Image by Johnny Africa

Everybody wants to feel calm, right? That’s a no-brainer. But feeling calmer, more relaxed, peaceful and at ease is not easy, especially if you have a trauma history and/or struggle with chronic anxiety, stress or anger.

These emotional states are the polar opposite of calm, primarily because they are designed to be – they’re all linked to the fight-or-flight response, gearing us up for action when we face a life-or-death threat like a hungry grizzly or hostile tribe after our territory. Of course, we rarely encounter threats like this in a modern, urban, 21st-century environment, but your brain doesn’t know that. Millions of years of evolution have primed it to react, strongly and instantaneously, to any real or perceived threat you encounter.

Having tried many different techniques over the years to help people feel calmer and more relaxed, I think that the huge variety of breathing techniques available to us can be incredibly powerful and effective. Of course, Yogis have known about these techniques for thousands of years, but we in the West are now latching on to their life-changing potential.
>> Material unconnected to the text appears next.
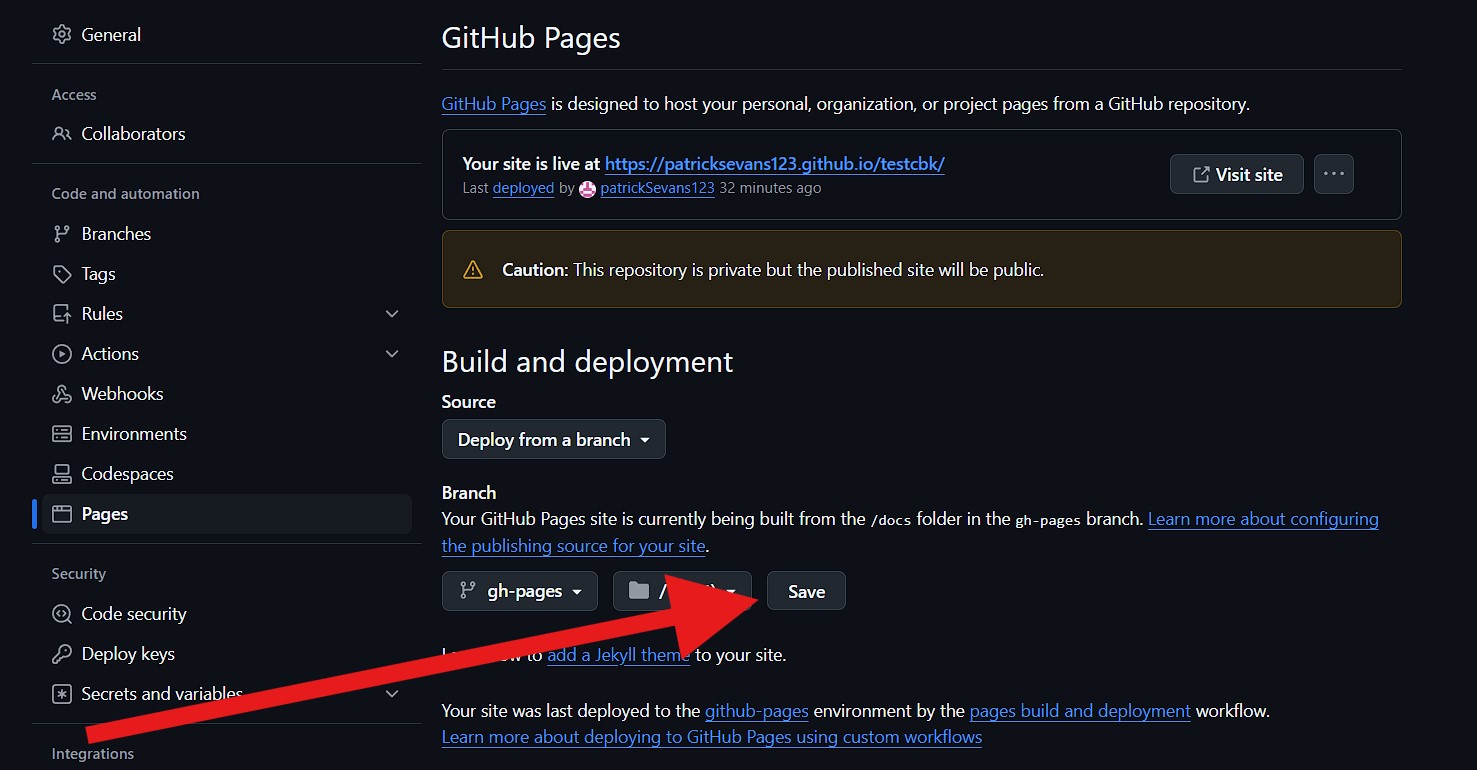Open the gh-pages branch selector

(x=519, y=590)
I have written extensively about Compassionate Breathing, my go-to technique to help soothe and regulate my clients’ (and my) nervous system. I am also evangelical about Box Breathing, which I see as more of an ‘emergency’ breathing technique, to use if you are feeling panicky, highly anxious or stressed, have a big presentation you’re freaking out about – or for any situation in which you want to feel calmer, quickly.

How it works

Box Breathing works so well because it does a whole bunch of stuff at the same time. This includes:

  • Stimulating your vagus nerve and in turn your parasympathetic nervous system (the ‘brake’ branch of your autonomic nervous system, which helps you feel calm, digest food and sleep)
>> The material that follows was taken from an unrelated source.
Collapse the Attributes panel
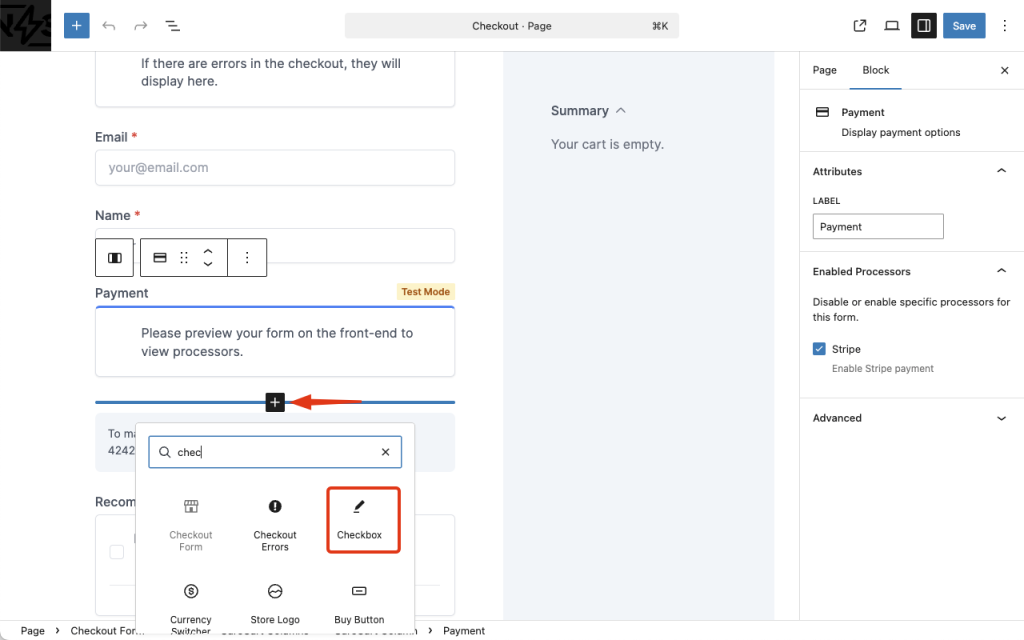The image size is (1024, 640). [x=1001, y=171]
  • Increase oxygen levels throughout your body, lower blood pressure and help you breathe as humans are designed to, most of the time – slowly and deeply

  • Help you breathe from your abdomen, rather than a too-small section of your lungs (this is called ‘chest breathing’ and is how we breathe when fight-or-flight gets triggered)

  • Give you not one, but two different forms of healthy distraction (counting and visualisation), allowing you to stop obsessively worrying, ruminating about something upsetting in the past, or imagining some awful thing in the future

The practice

Start by adjusting your posture, rolling your shoulders back, opening up the chest and sitting with an upright but relaxed posture. You will want to breathe, as deeply as possible, in through your nose for a count of four seconds, feeling your abdomen inflate like a balloon (just count, slowly, in your mind: one, two, three, four). Then hold that breath for four seconds (one, two, three, four).

And then breathe out through your mouth, letting your abdomen deflate and trying to get every bit of air out of your body (one, two, three, four). Hold for, you guessed it, four seconds (one, two, three, four). Then start the whole cycle again: in-breath, hold, out-breath, hold…

Close your eyes, if that feels comfortable for you, or just lower and soften your gaze. And you can also try visualising a square in your mind, lighting up from the bottom-left corner and running up the vertical line to the top-left corner for your in-breath; across, horizontally, to the top-right corner for your hold; down, vertically, to the bottom-right corner for your out-breath; then left, horizontally for your hold.

Got that? Hope so.

The longer the better

Do this for anything from one to (ideally) five minutes and you should notice a dramatic difference in your physical and emotional state. When I use Box Breathing I notice my body starts to feel really heavy and relaxed, especially if I can do it for longer stretches of time.

Try using Box Breathing every day, but especially when you’re feeling stressed, anxious, angry, agitated, hyper, frazzled, wired or tense; you need to perform in some way that’s stressing you out (driving test, first date, public speaking) or you’re struggling with insomnia, either having a tough time falling asleep or getting back to sleep in the night.